As I've mentioned in other posts, I'm editing a pretty raw piece of map in Colorado Springs.

Here's an example - I'm putting "Constitution Ave" through now.
http://www.waze.com/cartouche/?zoom=4&l ... FTFFFFTTTT

There aren't a ton of wazers in the area yet, but we are a proud few! So, what's the problem?

In Colorado Springs, like most areas of the country, our roads are predominantly 2 way roads. Particularly, our "seldom traveled" roads are most likely 2 way roads. While building this map, I've noticed that every "unconfirmed" road I travel on turns into a 1 way road not long after I travel it. What does this mean? There are literally tens of thousands of roads in Colorado Springs that are 2 way roads, but Waze has made them one way roads.

I'd like to propose something then...

Perhaps the server can do something smart here when deciding whether to make an unconfirmed road 1 way or 2 way. Here's my suggested algorithm.
1) If the road hasn't been traveled, and gets traveled once, assume it's a 2 way road (especially if most of the roads near it are also 2 way roads).
2) Set a threshold.

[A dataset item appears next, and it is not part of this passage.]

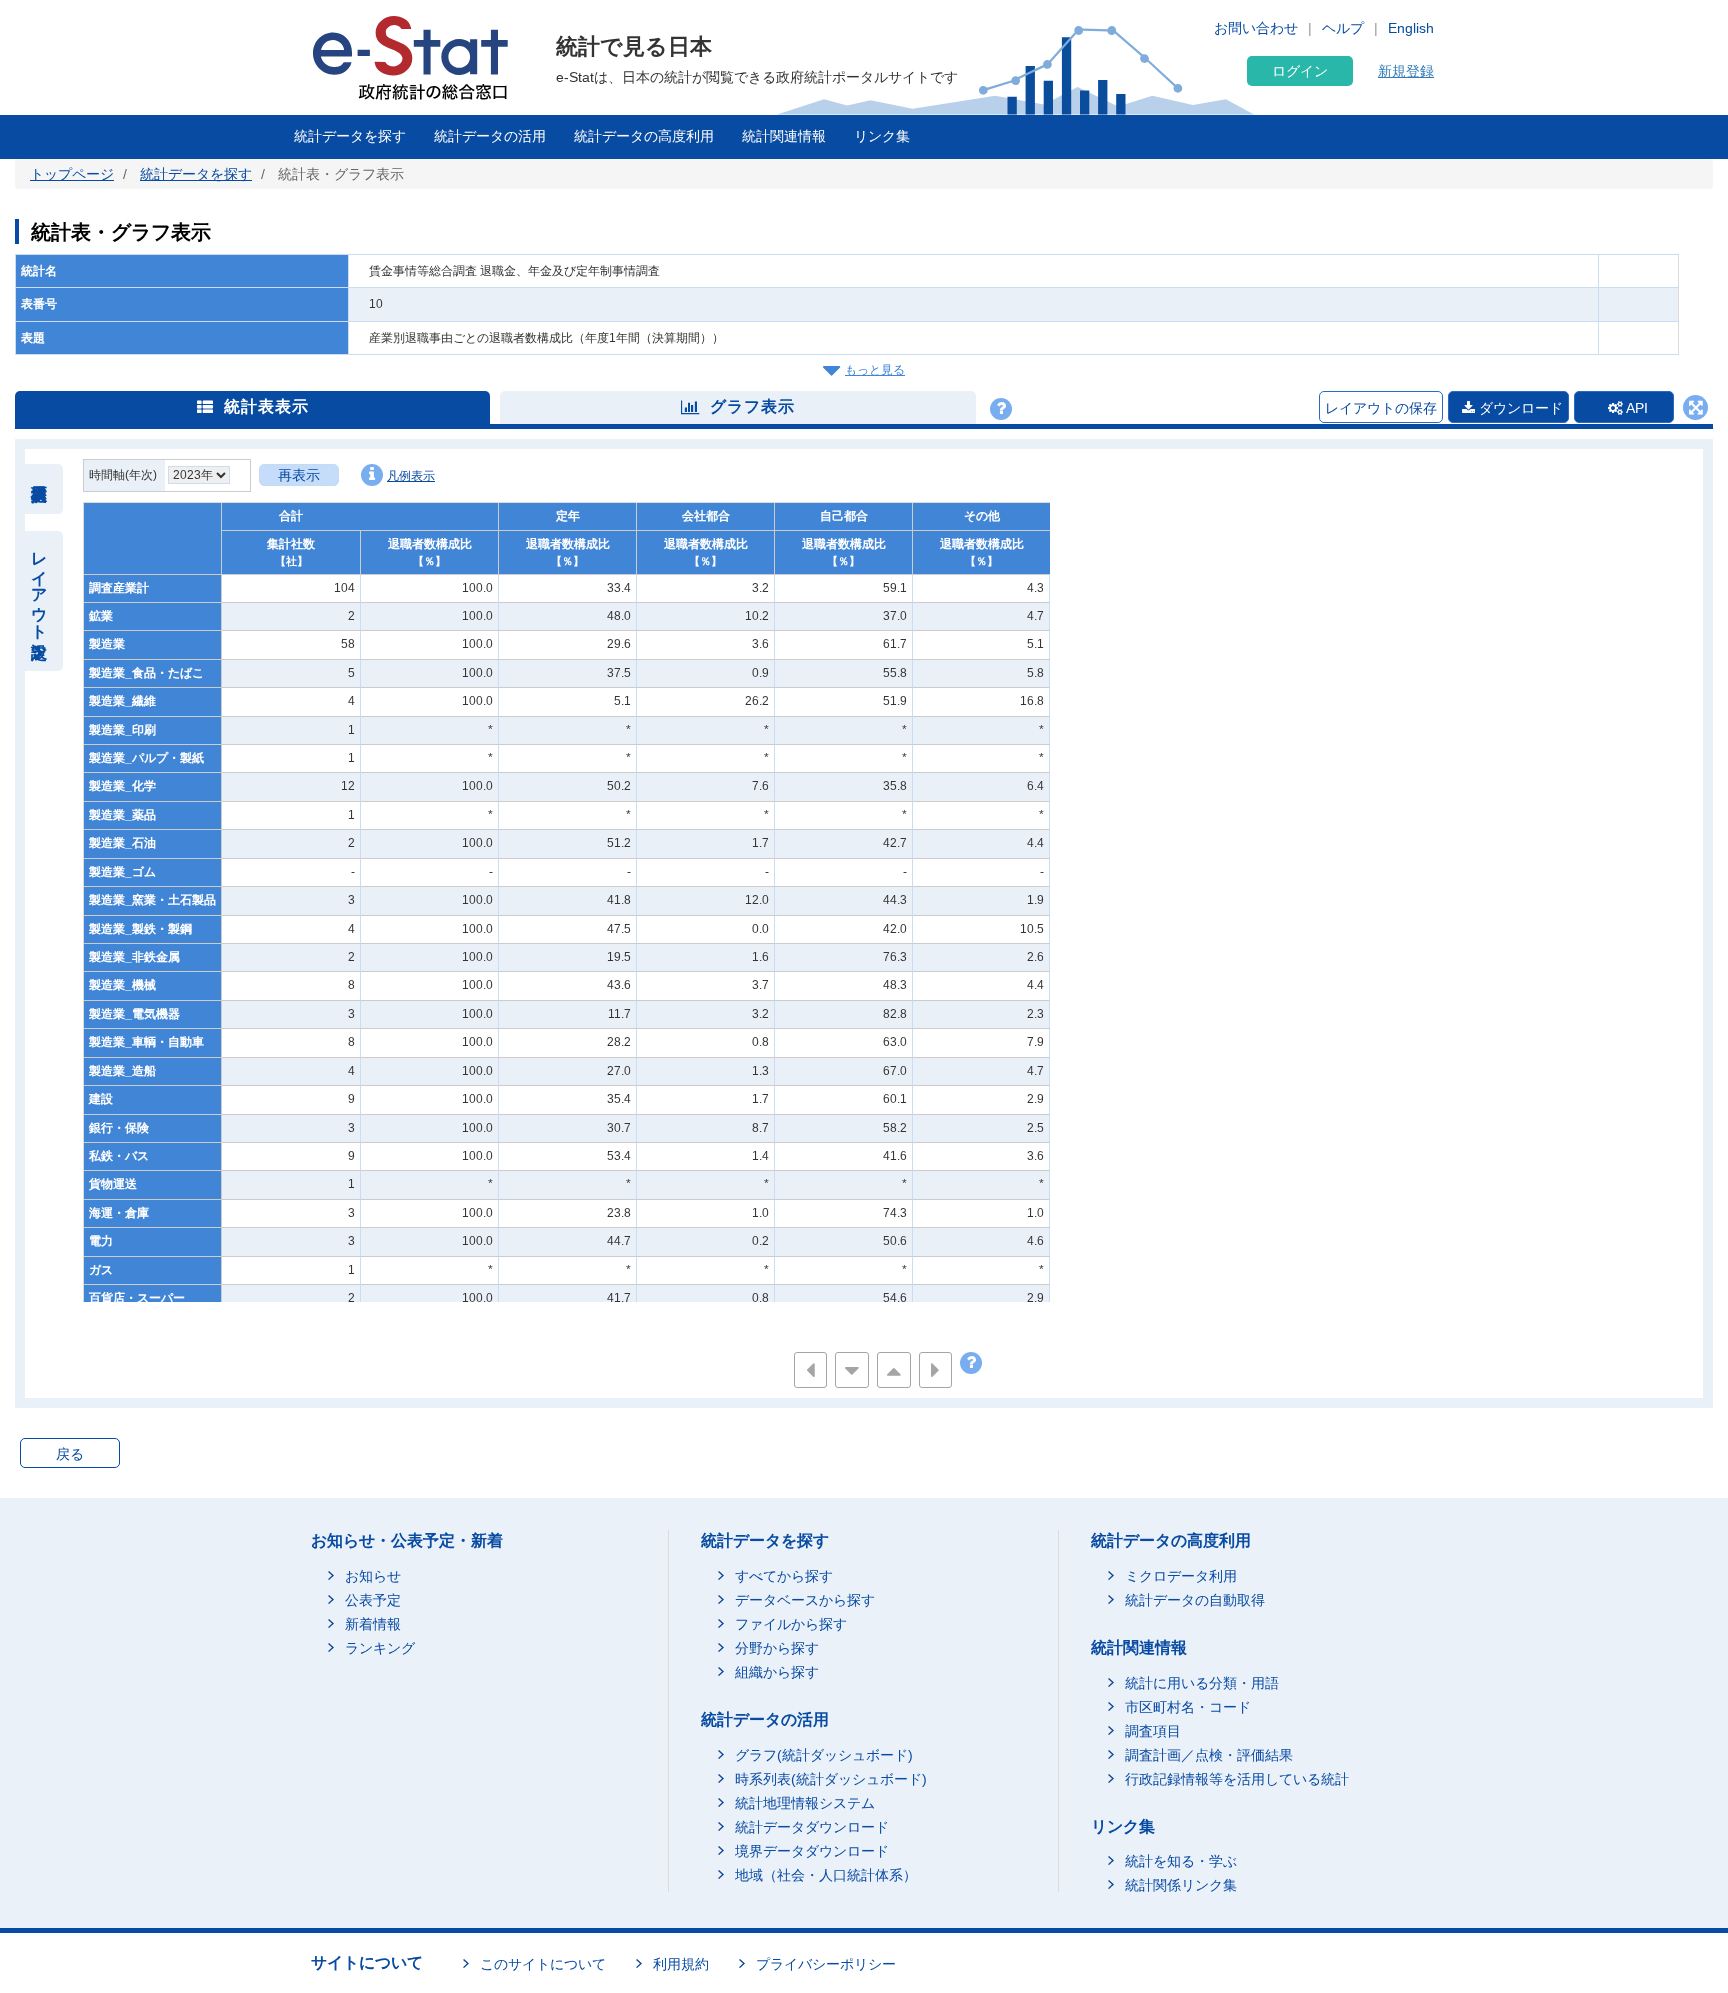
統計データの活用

If the first 5 people to travel the road, ONLY travel in that one direction, then convert it over to a 1 way road.
3) All bets are off now, do what you will with the directionality of the road based on your current rules.

Benefits:
1) More initial accuracy. Roads that are seldom traveled are usually 2 way roads. (You wind up with 1 way roads primarily due to congestion issues in urban areas - you'd expect more wazers there!)
2) Less map editing required to fix up suburban areas.

Drawbacks:
1) It's possible that some 1 way roads will be identified as 2 way roads temporarily. Perhaps there's a way to limit this by trying to identify if you are in an urban area (then default to 1 ways).

Thoughts?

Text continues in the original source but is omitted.